アクセシビリティに配慮する(aria-expanded)
開閉ボタンには aria-expanded を付け、状態に合わせて更新すると、スクリーンリーダーにも開閉が正しく伝わります。要素自体は hidden 属性(または display:none)で隠すと、読み上げ対象からも外れます。
btn.addEventListener("click", () => {
const willOpen = box.hidden; // 今が非表示なら開く
box.hidden = !willOpen;
btn.setAttribute("aria-expanded", String(willOpen));
});
opacity:0 や visibility:hidden は見た目は隠れても、opacity:0 の要素はクリックでき読み上げ対象にも残るため、「本当に隠す」目的には display:none / hidden が適しています。フェードで切り替えたいとき
display は基本的にアニメーションできません。ふわっと消すフェードをしたいときは、opacity と visibility をtransition で組み合わせます(透明にしてから場所を消す)。opacity / visibility の挙動は要素を点滅させる方法でも具体的に扱っています。
よくある質問(FAQ)
element.classList.toggle("hidden") でCSSの display:none クラスを付け外しするか、element.hidden = !element.hidden で切り替えます。CSSと分離できる前者がメンテナンスしやすくおすすめです。display:none は要素がレイアウトから消え、場所も詰まります。visibility:hidden は場所を残したまま見えなくなるだけです。隣の要素をズラしたくないときは visibility を使います。display はアニメーションできないため、opacity と visibility を組み合わせます。opacity を transition でフェードさせ、終了後に visibility:hidden にする形が定番です。
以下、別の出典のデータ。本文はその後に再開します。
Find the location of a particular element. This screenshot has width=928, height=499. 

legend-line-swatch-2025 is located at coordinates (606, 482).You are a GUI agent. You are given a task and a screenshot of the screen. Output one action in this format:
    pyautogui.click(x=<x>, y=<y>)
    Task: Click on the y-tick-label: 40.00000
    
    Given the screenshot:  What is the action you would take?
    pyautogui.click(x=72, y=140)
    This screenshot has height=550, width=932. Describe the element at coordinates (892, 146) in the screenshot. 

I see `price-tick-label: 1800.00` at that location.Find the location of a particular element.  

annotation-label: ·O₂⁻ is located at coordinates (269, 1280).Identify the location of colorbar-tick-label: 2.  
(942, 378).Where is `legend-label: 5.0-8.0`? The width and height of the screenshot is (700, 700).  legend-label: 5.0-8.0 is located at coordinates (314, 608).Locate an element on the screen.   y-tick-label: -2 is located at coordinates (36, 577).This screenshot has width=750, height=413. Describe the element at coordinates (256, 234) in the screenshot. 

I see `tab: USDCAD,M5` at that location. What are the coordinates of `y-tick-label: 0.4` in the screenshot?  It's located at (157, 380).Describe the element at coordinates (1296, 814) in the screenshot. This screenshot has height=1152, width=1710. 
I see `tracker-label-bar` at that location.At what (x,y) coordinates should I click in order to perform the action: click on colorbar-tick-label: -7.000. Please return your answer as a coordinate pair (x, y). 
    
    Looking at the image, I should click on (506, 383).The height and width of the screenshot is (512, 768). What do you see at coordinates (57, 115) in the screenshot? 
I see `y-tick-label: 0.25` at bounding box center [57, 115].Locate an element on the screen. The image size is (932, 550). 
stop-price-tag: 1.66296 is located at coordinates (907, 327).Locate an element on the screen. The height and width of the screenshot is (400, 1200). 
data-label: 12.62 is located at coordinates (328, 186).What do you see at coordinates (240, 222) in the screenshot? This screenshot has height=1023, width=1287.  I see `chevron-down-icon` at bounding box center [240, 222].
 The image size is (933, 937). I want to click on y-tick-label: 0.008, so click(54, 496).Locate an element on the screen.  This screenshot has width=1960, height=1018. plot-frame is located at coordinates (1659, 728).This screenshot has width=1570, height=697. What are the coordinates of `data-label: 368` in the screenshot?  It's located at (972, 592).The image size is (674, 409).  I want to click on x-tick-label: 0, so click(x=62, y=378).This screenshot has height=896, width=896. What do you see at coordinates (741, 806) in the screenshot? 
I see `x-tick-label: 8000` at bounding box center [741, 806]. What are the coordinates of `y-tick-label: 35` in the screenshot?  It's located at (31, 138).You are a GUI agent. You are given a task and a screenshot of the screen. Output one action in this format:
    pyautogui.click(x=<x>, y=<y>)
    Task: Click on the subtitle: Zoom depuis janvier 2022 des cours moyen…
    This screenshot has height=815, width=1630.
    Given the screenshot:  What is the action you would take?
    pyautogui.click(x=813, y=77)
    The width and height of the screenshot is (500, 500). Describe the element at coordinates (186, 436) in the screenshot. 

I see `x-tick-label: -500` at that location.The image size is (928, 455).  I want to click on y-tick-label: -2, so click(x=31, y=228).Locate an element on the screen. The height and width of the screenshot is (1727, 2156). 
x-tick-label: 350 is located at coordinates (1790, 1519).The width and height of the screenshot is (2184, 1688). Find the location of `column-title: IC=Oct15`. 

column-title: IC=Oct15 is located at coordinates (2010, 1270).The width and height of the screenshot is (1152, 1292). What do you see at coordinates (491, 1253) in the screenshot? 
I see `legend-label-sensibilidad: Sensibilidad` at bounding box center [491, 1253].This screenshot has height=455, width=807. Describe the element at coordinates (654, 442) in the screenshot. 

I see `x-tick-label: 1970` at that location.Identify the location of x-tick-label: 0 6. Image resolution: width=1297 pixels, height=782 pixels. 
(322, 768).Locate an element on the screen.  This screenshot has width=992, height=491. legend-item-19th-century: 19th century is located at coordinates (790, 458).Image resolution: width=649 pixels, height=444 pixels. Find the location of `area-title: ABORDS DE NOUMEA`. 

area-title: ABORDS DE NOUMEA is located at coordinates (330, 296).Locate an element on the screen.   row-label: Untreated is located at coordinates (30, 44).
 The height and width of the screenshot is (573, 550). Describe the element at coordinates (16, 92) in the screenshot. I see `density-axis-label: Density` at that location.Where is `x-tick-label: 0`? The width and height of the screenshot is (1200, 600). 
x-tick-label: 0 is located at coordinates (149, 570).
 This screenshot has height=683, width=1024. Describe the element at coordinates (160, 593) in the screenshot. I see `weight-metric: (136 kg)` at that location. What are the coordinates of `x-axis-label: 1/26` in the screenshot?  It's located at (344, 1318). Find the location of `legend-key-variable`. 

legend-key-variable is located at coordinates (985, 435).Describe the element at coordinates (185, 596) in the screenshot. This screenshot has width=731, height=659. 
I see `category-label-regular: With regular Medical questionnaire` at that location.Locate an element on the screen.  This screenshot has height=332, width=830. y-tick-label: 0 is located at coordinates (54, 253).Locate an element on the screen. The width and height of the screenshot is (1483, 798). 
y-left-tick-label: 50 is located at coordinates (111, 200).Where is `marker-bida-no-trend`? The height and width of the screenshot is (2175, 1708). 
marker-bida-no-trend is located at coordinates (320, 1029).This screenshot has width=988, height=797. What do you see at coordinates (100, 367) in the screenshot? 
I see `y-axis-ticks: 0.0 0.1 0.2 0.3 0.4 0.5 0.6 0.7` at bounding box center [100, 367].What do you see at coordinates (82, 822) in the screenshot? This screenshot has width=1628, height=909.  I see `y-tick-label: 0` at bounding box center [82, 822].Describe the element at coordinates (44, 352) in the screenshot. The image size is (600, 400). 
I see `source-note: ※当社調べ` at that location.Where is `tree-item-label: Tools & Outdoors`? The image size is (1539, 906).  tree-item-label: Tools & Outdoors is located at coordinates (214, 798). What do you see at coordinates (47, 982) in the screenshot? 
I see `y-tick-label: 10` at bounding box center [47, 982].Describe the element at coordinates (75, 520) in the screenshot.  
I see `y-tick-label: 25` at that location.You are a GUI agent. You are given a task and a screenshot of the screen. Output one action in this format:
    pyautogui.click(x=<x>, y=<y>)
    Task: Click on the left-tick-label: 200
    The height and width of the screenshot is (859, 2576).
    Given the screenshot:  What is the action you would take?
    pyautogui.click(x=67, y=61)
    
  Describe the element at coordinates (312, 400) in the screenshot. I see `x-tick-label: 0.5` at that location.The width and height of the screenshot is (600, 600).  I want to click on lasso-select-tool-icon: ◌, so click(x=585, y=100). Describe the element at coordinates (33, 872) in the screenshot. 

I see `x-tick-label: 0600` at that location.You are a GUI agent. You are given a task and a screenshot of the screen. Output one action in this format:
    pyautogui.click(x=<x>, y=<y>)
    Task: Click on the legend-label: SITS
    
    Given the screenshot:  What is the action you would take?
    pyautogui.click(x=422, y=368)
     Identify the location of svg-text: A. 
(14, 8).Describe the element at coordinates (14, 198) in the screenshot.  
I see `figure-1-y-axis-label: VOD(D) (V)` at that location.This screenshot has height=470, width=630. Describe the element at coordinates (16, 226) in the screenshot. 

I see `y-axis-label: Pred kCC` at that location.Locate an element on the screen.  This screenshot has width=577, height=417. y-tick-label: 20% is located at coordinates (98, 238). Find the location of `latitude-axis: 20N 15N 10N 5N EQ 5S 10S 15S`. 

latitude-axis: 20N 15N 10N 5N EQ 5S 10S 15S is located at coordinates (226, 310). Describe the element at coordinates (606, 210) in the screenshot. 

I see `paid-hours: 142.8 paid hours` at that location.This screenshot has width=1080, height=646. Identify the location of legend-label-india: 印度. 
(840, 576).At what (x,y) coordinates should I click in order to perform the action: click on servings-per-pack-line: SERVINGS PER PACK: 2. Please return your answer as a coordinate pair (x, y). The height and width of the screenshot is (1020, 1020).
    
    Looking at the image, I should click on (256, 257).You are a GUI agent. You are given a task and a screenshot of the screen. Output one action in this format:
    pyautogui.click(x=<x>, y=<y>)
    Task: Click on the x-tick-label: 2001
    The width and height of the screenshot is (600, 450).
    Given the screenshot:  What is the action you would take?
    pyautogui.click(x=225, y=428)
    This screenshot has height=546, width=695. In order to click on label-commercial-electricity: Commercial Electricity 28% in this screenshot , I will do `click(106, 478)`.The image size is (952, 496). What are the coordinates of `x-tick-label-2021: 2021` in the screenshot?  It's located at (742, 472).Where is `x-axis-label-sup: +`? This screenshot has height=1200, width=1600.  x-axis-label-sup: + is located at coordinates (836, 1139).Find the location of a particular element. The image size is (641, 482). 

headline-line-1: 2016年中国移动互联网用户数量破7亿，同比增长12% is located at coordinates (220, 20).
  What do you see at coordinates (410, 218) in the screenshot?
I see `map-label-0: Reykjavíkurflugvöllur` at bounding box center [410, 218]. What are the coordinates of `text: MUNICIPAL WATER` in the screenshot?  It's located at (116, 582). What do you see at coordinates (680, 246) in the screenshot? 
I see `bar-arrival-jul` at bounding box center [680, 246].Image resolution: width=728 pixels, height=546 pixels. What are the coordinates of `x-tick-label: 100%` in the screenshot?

hidden 属性(または aria-hidden="true")で読み上げ対象から外し、開閉ボタンの aria-expanded を状態に合わせて更新します。これでスクリーンリーダーにも開閉状態が正しく伝わります。まとめ
要素の表示/非表示は、まず「場所を残すかどうか」で考えると手法が決まります。場所も消すなら display:none(classList.toggle か el.hidden で操作)、場所を残すなら visibility:hidden です。
実装は classList.toggle("hidden") か element.hidden が基本。style.display の直接操作は判定の罠があるため、確実さを求めるならクラス方式が無難です。開閉UIでは aria-expanded も忘れずに更新しましょう。